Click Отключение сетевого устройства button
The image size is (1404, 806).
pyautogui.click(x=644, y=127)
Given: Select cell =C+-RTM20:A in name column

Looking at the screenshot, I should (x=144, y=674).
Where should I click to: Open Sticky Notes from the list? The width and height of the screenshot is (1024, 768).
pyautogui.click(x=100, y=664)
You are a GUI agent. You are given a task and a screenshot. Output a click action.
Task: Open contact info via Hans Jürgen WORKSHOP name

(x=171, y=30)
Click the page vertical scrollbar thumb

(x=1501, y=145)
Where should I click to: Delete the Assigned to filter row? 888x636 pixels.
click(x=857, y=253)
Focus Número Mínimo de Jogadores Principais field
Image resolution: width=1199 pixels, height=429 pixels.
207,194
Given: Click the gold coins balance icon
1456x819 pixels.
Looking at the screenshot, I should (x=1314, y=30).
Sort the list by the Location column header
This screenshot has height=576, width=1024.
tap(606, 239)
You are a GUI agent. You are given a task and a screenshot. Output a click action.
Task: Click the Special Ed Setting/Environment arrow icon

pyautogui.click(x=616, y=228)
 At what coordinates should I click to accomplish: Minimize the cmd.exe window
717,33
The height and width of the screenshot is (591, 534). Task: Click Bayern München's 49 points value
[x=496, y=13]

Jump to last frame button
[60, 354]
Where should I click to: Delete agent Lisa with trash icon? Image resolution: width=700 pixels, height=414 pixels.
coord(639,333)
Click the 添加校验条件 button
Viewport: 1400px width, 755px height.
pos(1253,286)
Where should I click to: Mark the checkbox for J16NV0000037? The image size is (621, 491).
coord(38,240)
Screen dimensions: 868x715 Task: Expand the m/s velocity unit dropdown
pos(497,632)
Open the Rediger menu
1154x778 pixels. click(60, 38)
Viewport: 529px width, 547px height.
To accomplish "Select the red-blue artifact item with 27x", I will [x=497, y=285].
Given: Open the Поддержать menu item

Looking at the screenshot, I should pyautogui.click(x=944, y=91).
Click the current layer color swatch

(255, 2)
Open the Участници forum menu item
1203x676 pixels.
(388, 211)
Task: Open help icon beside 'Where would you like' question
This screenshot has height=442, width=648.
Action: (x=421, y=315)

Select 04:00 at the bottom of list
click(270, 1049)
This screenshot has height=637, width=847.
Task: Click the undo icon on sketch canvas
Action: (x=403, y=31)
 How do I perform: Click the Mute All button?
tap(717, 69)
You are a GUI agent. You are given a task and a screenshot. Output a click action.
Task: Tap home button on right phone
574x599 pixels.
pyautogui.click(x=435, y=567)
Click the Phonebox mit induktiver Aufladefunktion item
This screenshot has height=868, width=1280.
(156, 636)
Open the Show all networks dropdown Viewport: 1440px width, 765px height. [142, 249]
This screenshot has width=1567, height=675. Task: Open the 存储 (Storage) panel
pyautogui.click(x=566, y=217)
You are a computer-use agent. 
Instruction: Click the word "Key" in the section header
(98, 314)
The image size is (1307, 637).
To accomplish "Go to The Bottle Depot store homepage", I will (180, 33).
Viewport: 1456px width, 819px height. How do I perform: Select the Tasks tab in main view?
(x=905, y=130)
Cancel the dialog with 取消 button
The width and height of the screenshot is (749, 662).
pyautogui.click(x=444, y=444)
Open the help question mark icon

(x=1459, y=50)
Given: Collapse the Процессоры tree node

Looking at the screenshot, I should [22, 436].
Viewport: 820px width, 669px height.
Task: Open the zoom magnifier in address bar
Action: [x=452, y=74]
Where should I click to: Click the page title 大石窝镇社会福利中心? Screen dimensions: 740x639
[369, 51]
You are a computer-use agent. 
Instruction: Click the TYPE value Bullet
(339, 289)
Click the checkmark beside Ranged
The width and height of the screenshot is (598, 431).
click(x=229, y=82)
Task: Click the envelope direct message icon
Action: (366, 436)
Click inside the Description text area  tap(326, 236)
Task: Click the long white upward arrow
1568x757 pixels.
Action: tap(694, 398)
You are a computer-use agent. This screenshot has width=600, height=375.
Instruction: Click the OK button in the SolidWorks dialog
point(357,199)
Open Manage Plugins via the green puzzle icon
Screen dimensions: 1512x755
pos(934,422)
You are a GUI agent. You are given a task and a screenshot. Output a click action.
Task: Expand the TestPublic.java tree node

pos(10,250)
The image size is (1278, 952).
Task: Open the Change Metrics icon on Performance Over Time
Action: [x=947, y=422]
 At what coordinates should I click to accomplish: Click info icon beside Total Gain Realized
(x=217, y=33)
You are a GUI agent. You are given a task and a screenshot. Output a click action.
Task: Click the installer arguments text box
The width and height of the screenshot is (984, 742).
--------
## Work required
Please transcribe the whole listing exactly as it stands.

## Solution to the exercise
Click Отключение сетевого устройства button
The image size is (1404, 806).
pyautogui.click(x=644, y=127)
Given: Select cell =C+-RTM20:A in name column

Looking at the screenshot, I should (x=144, y=674).
Where should I click to: Open Sticky Notes from the list? The width and height of the screenshot is (1024, 768).
pyautogui.click(x=100, y=664)
You are a GUI agent. You are given a task and a screenshot. Output a click action.
Task: Open contact info via Hans Jürgen WORKSHOP name

(x=171, y=30)
Click the page vertical scrollbar thumb

(x=1501, y=145)
Where should I click to: Delete the Assigned to filter row? 888x636 pixels.
click(x=857, y=253)
Focus Número Mínimo de Jogadores Principais field
Image resolution: width=1199 pixels, height=429 pixels.
207,194
Given: Click the gold coins balance icon
1456x819 pixels.
Looking at the screenshot, I should (x=1314, y=30).
Sort the list by the Location column header
This screenshot has height=576, width=1024.
tap(606, 239)
You are a GUI agent. You are given a task and a screenshot. Output a click action.
Task: Click the Special Ed Setting/Environment arrow icon

pyautogui.click(x=616, y=228)
 At what coordinates should I click to accomplish: Minimize the cmd.exe window
717,33
The height and width of the screenshot is (591, 534). Task: Click Bayern München's 49 points value
[x=496, y=13]

Jump to last frame button
[60, 354]
Where should I click to: Delete agent Lisa with trash icon? Image resolution: width=700 pixels, height=414 pixels.
coord(639,333)
Click the 添加校验条件 button
Viewport: 1400px width, 755px height.
pos(1253,286)
Where should I click to: Mark the checkbox for J16NV0000037? The image size is (621, 491).
coord(38,240)
Screen dimensions: 868x715 Task: Expand the m/s velocity unit dropdown
pos(497,632)
Open the Rediger menu
1154x778 pixels. click(60, 38)
Viewport: 529px width, 547px height.
To accomplish "Select the red-blue artifact item with 27x", I will [x=497, y=285].
Given: Open the Поддержать menu item

Looking at the screenshot, I should pyautogui.click(x=944, y=91).
Click the current layer color swatch

(255, 2)
Open the Участници forum menu item
1203x676 pixels.
(388, 211)
Task: Open help icon beside 'Where would you like' question
This screenshot has height=442, width=648.
Action: (x=421, y=315)

Select 04:00 at the bottom of list
click(270, 1049)
This screenshot has height=637, width=847.
Task: Click the undo icon on sketch canvas
Action: (x=403, y=31)
 How do I perform: Click the Mute All button?
tap(717, 69)
You are a GUI agent. You are given a task and a screenshot. Output a click action.
Task: Tap home button on right phone
574x599 pixels.
pyautogui.click(x=435, y=567)
Click the Phonebox mit induktiver Aufladefunktion item
This screenshot has height=868, width=1280.
(156, 636)
Open the Show all networks dropdown Viewport: 1440px width, 765px height. [142, 249]
This screenshot has width=1567, height=675. Task: Open the 存储 (Storage) panel
pyautogui.click(x=566, y=217)
You are a computer-use agent. 
Instruction: Click the word "Key" in the section header
(98, 314)
The image size is (1307, 637).
To accomplish "Go to The Bottle Depot store homepage", I will (180, 33).
Viewport: 1456px width, 819px height. How do I perform: Select the Tasks tab in main view?
(x=905, y=130)
Cancel the dialog with 取消 button
The width and height of the screenshot is (749, 662).
pyautogui.click(x=444, y=444)
Open the help question mark icon

(x=1459, y=50)
Given: Collapse the Процессоры tree node

Looking at the screenshot, I should [22, 436].
Viewport: 820px width, 669px height.
Task: Open the zoom magnifier in address bar
Action: [x=452, y=74]
Where should I click to: Click the page title 大石窝镇社会福利中心? Screen dimensions: 740x639
[369, 51]
You are a computer-use agent. 
Instruction: Click the TYPE value Bullet
(339, 289)
Click the checkmark beside Ranged
The width and height of the screenshot is (598, 431).
click(x=229, y=82)
Task: Click the envelope direct message icon
Action: (366, 436)
Click inside the Description text area  tap(326, 236)
Task: Click the long white upward arrow
1568x757 pixels.
Action: tap(694, 398)
You are a computer-use agent. This screenshot has width=600, height=375.
Instruction: Click the OK button in the SolidWorks dialog
point(357,199)
Open Manage Plugins via the green puzzle icon
Screen dimensions: 1512x755
pos(934,422)
You are a GUI agent. You are given a task and a screenshot. Output a click action.
Task: Expand the TestPublic.java tree node

pos(10,250)
The image size is (1278, 952).
Task: Open the Change Metrics icon on Performance Over Time
Action: [x=947, y=422]
 At what coordinates should I click to accomplish: Click info icon beside Total Gain Realized
(x=217, y=33)
You are a GUI agent. You are given a task and a screenshot. Output a click action.
Task: Click the installer arguments text box
The width and height of the screenshot is (984, 742).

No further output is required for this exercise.